Could the select function help you?

man select

SELECT(2) System Calls Manual SELECT(2)

NAME
FD_CLR, FD_COPY, FD_ISSET, FD_SET, FD_ZERO, select – synchronous I/O multiplexing

SYNOPSIS
#include <sys/select.h>

 void
 FD_CLR(fd, fd_set *fdset);

 void
 FD_COPY(fd_set *fdset_orig, fd_set *fdset_copy);

 int
 FD_ISSET(fd, fd_set *fdset);

 void
 FD_SET(fd, fd_set *fdset);

 void
 FD_ZERO(fd_set *fdset);

 int
 select(int nfds, fd_set *restrict readfds, fd_set *restrict writefds,
     fd_set *restrict errorfds, struct timeval *restrict timeout);

DESCRIPTION
select() examines the I/O descriptor sets whose addresses are passed in readfds,
writefds, and errorfds to see if some of their descriptors are ready for reading, are
ready for writing, or have an exceptional condition pending, respectively.
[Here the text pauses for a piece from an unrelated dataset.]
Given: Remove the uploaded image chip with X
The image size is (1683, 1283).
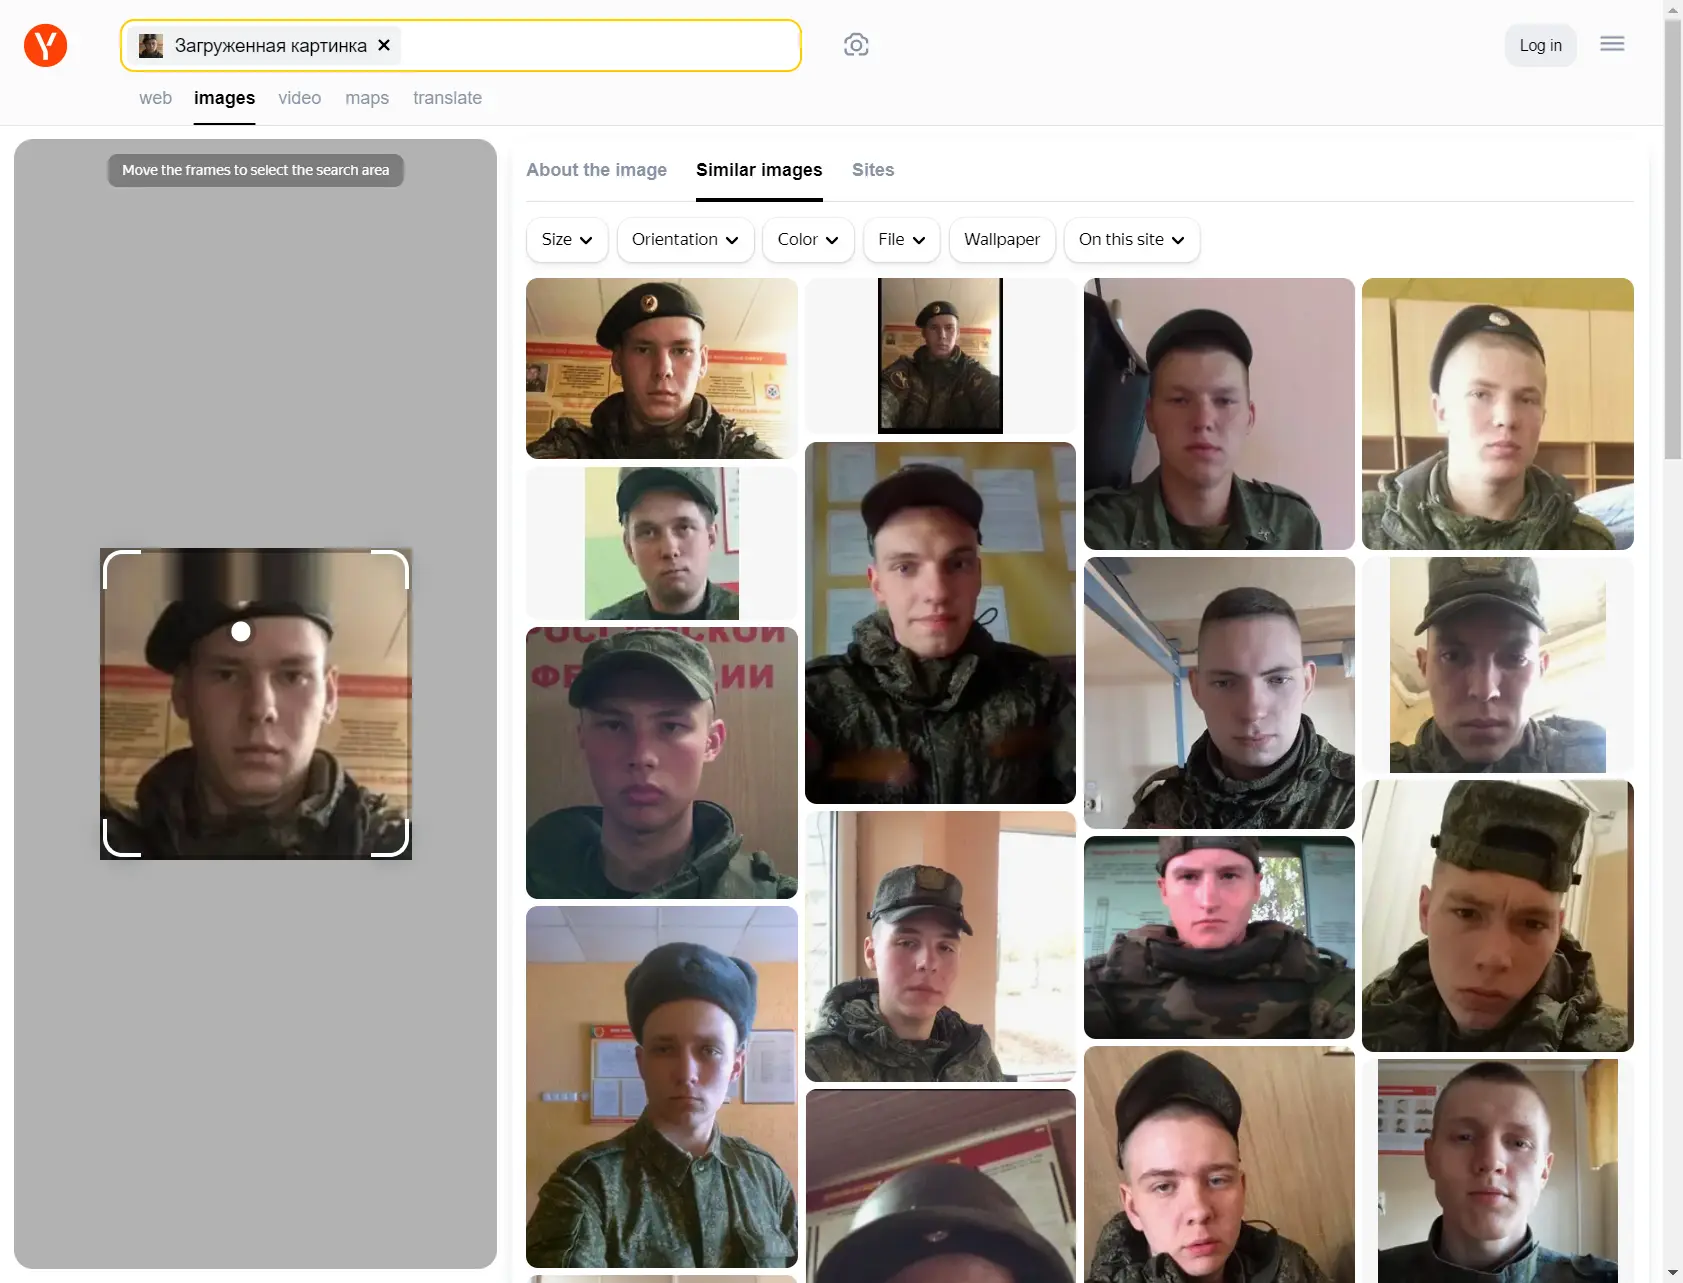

The first
nfds descriptors are checked in each set; i.e., the descriptors from 0 through nfds-1 in
the descriptor sets are examined. (Example: If you have set two file descriptors "4"
and "17", nfds should not be "2", but rather "17 + 1" or "18".) On return, select()
replaces the given descriptor sets with subsets consisting of those descriptors that are
ready for the requested operation. select() returns the total number of ready
descriptors in all the sets.

 The descriptor sets are stored as bit fields in arrays of integers.  The following
 macros are provided for manipulating such descriptor sets: FD_ZERO(&fdset) initializes a
 descriptor set fdset to the null set.  FD_SET(fd, &fdset) includes a particular
 descriptor fd in fdset.  FD_CLR(fd, &fdset) removes fd from fdset.  FD_ISSET(fd, &fdset)
 is non-zero if fd is a member of fdset, zero otherwise.  FD_COPY(&fdset_orig,
 &fdset_copy) replaces an already allocated &fdset_copy file descriptor set with a copy
 of &fdset_orig.  The behavior of these macros is undefined if a descriptor value is less
 than zero or greater than or equal to FD_SETSIZE, which is normally at least equal to
 the maximum number of descriptors supported by the system.

 If timeout is not a null pointer, it specifies a maximum interval to wait for the
 selection to complete.

 If timeout is a null pointer, the select blocks indefinitely.
 ...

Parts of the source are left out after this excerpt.